From: Martin KaFai Lau <kafai@fb.com>
To: Kuniyuki Iwashima <kuniyu@amazon.co.jp>
Cc: <ast@kernel.org>, <benh@amazon.com>, <bpf@vger.kernel.org>,
<daniel@iogearbox.net>, <davem@davemloft.net>,
<edumazet@google.com>, <eric.dumazet@gmail.com>,
<kuba@kernel.org>, <kuni1840@gmail.com>,
<linux-kernel@vger.kernel.org>, <netdev@vger.kernel.org>
Subject: Re: [PATCH v1 bpf-next 03/11] tcp: Migrate TCP_ESTABLISHED/TCP_SYN_RECV sockets in accept queues.
Date: Wed, 9 Dec 2020 17:53:19 -0800 [thread overview]
Message-ID: <20201210015319.e6njlcwuhfpre3bn@kafai-mbp.dhcp.thefacebook.com> (raw)
In-Reply-To: <20201209165719.73652-1-kuniyu@amazon.co.jp>
On Thu, Dec 10, 2020 at 01:57:19AM +0900, Kuniyuki Iwashima wrote:
[ ... ]
> > > > I think it is a bit complex to pass the new listener from
> > > > reuseport_detach_sock() to inet_csk_listen_stop().
> > > >
> > > > __tcp_close/tcp_disconnect/tcp_abort
> > > > |-tcp_set_state
> > > > | |-unhash
> > > > | |-reuseport_detach_sock (return nsk)

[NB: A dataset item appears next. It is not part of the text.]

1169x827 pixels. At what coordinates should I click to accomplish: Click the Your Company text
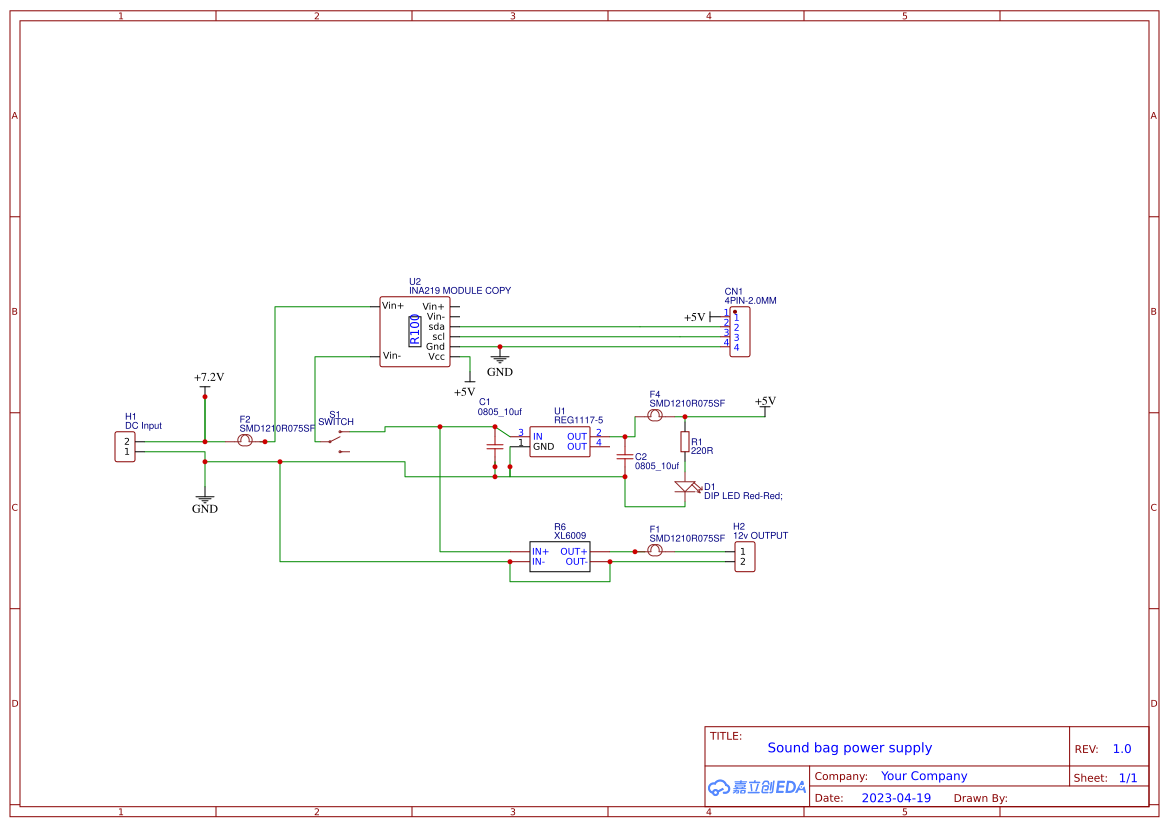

> > > > |-inet_csk_listen_stop
> > > Picking the new listener does not have to be done in
> > > reuseport_detach_sock().
> > >
> > > IIUC, it is done there only because it prefers to pick
> > > the last sk from socks[] when bpf prog is not attached.
> > > This seems to get into the way of exploring other potential
> > > implementation options.
> >
> > Yes.
> > This is just idea, but we can reserve the last index of socks[] to hold the
> > last 'moved' socket in reuseport_detach_sock() and use it in
> > inet_csk_listen_stop().
> >
> >
> > > Merging the discussion on the last socks[] pick from another thread:
> > > >
> > > > I think most applications start new listeners before closing listeners, in
> > > > this case, selecting the moved socket as the new listener works well.
> > > >
> > > >
> > > > > That said, if it is still desired to do a random pick by kernel when
> > > > > there is no bpf prog, it probably makes sense to guard it in a sysctl as
> > > > > suggested in another reply. To keep it simple, I would also keep this
> > > > > kernel-pick consistent instead of request socket is doing something
> > > > > different from the unhash path.
> > > >
> > > > Then, is this way better to keep kernel-pick consistent?
> > > >
> > > > 1. call reuseport_select_migrated_sock() without sk_hash from any path
> > > > 2. generate a random number in reuseport_select_migrated_sock()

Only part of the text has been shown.